-- Start --

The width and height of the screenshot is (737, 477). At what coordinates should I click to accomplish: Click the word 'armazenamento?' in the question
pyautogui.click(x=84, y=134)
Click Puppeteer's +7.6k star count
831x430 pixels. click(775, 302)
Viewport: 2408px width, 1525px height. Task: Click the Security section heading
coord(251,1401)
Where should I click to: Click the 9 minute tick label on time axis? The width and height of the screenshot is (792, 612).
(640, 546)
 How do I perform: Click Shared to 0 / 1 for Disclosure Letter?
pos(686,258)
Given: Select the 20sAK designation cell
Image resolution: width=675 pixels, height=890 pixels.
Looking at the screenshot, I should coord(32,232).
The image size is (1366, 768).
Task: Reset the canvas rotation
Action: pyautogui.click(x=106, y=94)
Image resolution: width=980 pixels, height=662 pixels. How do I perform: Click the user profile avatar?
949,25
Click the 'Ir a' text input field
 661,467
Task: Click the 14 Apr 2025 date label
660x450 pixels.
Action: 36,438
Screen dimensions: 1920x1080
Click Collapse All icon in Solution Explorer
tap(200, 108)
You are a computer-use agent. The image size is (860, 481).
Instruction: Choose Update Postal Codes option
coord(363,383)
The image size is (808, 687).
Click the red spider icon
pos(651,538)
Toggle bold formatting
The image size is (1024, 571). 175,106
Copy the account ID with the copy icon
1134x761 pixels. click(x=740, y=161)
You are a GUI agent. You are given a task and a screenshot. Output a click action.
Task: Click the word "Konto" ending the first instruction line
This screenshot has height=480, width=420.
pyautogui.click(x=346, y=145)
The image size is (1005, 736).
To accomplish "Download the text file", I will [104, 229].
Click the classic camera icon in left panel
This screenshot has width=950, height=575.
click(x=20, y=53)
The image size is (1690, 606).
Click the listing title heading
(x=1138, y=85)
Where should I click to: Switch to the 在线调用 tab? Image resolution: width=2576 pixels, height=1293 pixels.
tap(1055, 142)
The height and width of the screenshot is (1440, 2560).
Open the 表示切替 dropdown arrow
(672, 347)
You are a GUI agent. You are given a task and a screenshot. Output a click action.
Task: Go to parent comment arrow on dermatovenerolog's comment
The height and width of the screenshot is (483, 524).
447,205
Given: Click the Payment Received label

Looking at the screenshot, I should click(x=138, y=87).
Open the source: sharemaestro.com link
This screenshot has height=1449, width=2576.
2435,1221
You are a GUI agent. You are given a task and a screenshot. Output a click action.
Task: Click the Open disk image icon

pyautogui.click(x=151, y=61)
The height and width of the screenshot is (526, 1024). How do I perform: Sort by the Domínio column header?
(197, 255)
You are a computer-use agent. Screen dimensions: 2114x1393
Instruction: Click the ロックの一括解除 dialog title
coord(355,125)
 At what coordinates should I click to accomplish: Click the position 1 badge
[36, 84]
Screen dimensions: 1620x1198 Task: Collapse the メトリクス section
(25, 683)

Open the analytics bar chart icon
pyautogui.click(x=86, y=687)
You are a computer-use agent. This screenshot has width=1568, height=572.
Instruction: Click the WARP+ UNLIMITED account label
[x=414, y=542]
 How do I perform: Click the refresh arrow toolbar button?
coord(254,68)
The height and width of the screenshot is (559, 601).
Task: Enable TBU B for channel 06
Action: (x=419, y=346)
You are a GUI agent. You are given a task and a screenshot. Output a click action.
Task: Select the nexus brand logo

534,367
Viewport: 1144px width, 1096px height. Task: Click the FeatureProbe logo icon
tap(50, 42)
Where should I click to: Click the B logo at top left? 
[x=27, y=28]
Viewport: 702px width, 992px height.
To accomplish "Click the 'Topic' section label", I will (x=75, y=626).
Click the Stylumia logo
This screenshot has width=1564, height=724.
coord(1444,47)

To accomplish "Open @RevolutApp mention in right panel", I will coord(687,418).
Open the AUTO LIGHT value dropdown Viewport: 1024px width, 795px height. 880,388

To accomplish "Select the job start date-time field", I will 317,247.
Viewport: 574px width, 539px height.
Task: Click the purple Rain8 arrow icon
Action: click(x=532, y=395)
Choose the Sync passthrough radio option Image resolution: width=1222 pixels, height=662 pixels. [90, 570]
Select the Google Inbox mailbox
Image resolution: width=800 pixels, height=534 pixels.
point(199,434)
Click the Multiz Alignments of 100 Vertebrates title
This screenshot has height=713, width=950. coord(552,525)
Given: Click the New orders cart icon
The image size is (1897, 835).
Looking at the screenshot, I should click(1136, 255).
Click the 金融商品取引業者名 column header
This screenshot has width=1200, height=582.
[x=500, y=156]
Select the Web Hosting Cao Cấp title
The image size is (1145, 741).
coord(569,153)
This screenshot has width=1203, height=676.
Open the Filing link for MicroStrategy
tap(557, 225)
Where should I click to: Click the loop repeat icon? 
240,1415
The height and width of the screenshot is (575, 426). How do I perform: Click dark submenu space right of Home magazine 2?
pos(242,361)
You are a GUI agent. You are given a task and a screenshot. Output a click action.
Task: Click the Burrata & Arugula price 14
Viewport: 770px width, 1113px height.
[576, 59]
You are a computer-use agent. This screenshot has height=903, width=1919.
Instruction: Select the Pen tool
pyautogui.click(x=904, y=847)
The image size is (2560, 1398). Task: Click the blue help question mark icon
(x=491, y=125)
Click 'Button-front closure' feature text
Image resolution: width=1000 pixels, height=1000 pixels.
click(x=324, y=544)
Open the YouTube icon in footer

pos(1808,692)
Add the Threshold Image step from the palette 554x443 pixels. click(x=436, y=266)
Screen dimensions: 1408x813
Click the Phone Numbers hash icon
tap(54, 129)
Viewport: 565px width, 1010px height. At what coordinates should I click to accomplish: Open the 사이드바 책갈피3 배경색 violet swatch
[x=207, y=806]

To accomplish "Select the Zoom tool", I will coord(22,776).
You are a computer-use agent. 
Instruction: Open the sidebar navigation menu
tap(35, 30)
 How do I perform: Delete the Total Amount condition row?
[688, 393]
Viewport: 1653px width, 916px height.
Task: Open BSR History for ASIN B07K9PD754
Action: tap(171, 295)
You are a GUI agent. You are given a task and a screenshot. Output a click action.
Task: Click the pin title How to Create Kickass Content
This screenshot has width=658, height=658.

-- End --

Duplicate the items between the line holding "This screenshot has width=1203, height=676." and the line holding "pos(1808,692)", inclusive.

:: Task output ::
This screenshot has width=1203, height=676.
Open the Filing link for MicroStrategy
tap(557, 225)
Where should I click to: Click the loop repeat icon? 
240,1415
The height and width of the screenshot is (575, 426). How do I perform: Click dark submenu space right of Home magazine 2?
pos(242,361)
You are a GUI agent. You are given a task and a screenshot. Output a click action.
Task: Click the Burrata & Arugula price 14
Viewport: 770px width, 1113px height.
[576, 59]
You are a computer-use agent. This screenshot has height=903, width=1919.
Instruction: Select the Pen tool
pyautogui.click(x=904, y=847)
The image size is (2560, 1398). Task: Click the blue help question mark icon
(x=491, y=125)
Click 'Button-front closure' feature text
Image resolution: width=1000 pixels, height=1000 pixels.
click(x=324, y=544)
Open the YouTube icon in footer

pos(1808,692)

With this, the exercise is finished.